● **HOW TO COMPLETE THIS TASK**
Since only part of the material below is wanted, output exactly the lines from the one with "[Email] (542, 2370)" up to and including the one with "Products (667, 1925)".

★ ★ ★ ★ ★

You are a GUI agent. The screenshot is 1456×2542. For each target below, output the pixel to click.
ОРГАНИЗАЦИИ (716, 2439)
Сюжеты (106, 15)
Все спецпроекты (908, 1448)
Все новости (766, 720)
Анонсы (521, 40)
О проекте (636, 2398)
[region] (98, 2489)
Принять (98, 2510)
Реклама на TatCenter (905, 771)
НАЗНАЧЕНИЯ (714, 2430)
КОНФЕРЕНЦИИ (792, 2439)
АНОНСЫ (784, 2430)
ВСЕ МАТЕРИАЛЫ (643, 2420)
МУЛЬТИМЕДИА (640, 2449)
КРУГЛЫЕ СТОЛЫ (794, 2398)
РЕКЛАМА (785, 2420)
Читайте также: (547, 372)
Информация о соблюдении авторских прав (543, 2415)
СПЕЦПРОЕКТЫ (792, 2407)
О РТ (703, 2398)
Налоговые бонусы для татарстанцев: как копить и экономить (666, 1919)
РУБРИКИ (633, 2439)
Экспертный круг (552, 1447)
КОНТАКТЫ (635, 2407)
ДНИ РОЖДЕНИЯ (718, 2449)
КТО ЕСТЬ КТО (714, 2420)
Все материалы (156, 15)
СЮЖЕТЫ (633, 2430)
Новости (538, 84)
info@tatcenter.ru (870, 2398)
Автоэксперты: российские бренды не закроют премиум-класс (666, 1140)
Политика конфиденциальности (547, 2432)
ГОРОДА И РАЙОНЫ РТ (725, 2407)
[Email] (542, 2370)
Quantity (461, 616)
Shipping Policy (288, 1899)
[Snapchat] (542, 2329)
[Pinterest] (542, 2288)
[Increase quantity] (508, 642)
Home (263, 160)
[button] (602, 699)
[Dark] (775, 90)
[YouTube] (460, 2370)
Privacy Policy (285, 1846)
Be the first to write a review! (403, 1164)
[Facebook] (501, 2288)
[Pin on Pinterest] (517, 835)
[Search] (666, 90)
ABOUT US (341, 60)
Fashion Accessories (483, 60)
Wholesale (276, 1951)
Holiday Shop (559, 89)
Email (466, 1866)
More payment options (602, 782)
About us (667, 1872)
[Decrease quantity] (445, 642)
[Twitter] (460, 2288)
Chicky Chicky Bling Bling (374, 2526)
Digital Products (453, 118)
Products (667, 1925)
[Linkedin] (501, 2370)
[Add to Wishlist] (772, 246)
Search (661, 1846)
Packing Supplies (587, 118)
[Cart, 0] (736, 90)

★ ★ ★ ★ ★

● **ANSWER TO THE PROBLEM**
[Email] (542, 2370)
Quantity (461, 616)
Shipping Policy (288, 1899)
[Snapchat] (542, 2329)
[Pinterest] (542, 2288)
[Increase quantity] (508, 642)
Home (263, 160)
[button] (602, 699)
[Dark] (775, 90)
[YouTube] (460, 2370)
Privacy Policy (285, 1846)
Be the first to write a review! (403, 1164)
[Facebook] (501, 2288)
[Pin on Pinterest] (517, 835)
[Search] (666, 90)
ABOUT US (341, 60)
Fashion Accessories (483, 60)
Wholesale (276, 1951)
Holiday Shop (559, 89)
Email (466, 1866)
More payment options (602, 782)
About us (667, 1872)
[Decrease quantity] (445, 642)
[Twitter] (460, 2288)
Chicky Chicky Bling Bling (374, 2526)
Digital Products (453, 118)
Products (667, 1925)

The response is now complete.